Records from a collection:

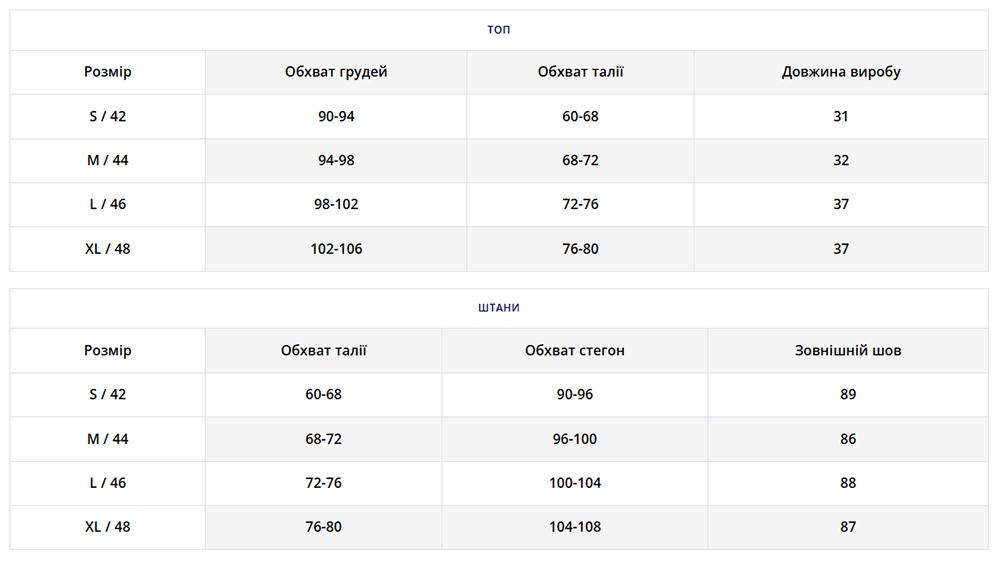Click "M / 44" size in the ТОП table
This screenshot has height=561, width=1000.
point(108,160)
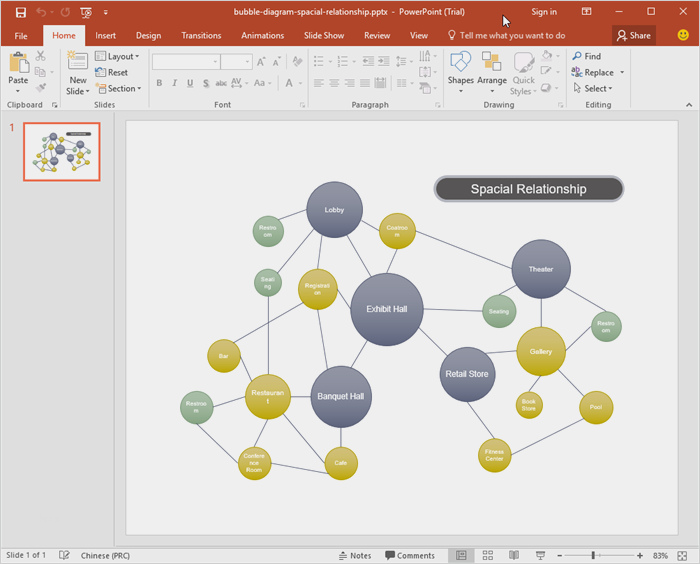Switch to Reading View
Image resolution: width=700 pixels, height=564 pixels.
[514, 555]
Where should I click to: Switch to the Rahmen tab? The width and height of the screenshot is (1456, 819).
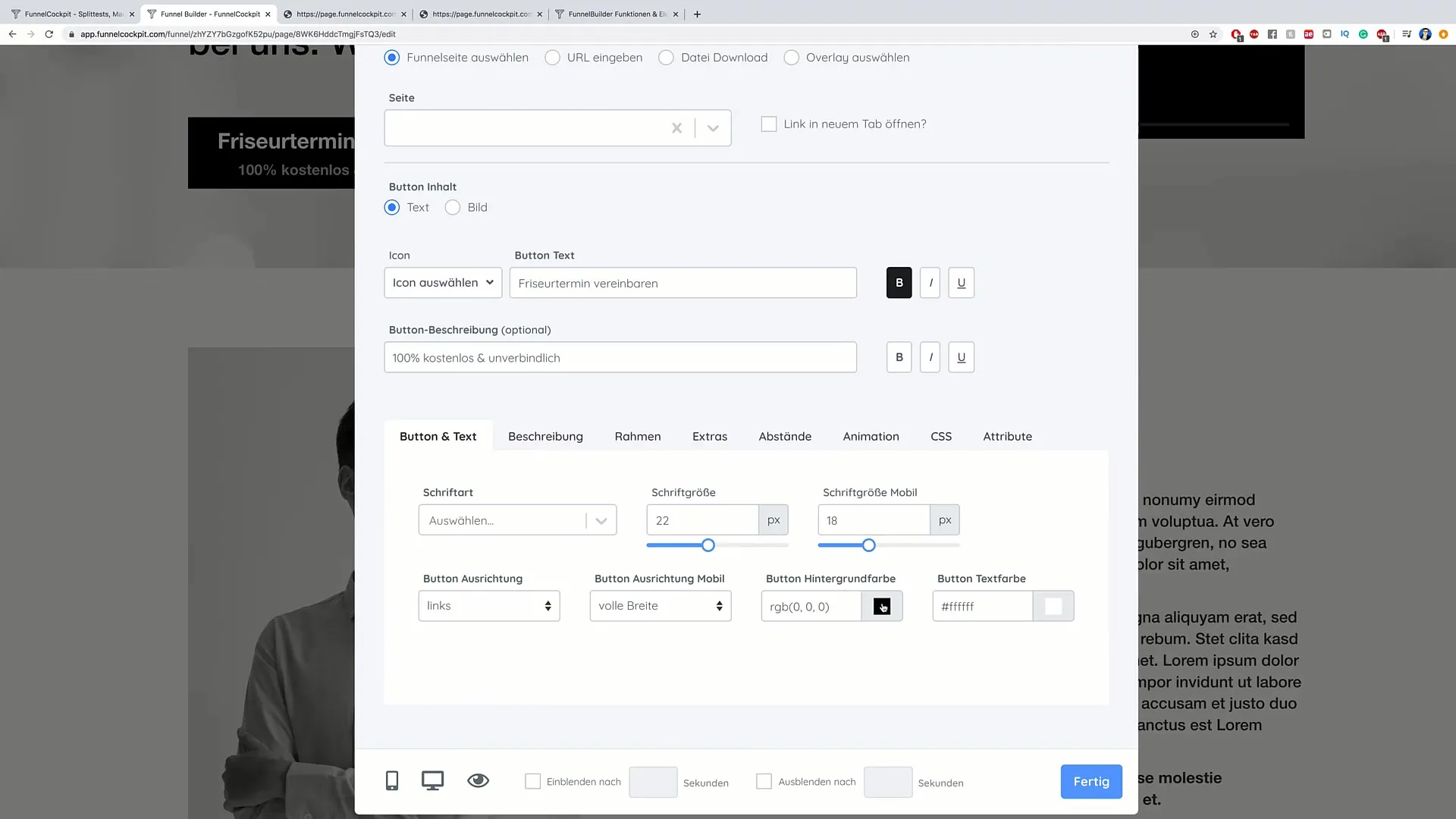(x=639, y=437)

• WHAT TO WORK ON:
Copy the records word for word, starting at the line that has "Where should I" and going through the end of the records. Leave the pictures out.

• SOLUTION FOR THIS TASK:
Where should I click to: Switch to the Rahmen tab? The width and height of the screenshot is (1456, 819).
(x=639, y=437)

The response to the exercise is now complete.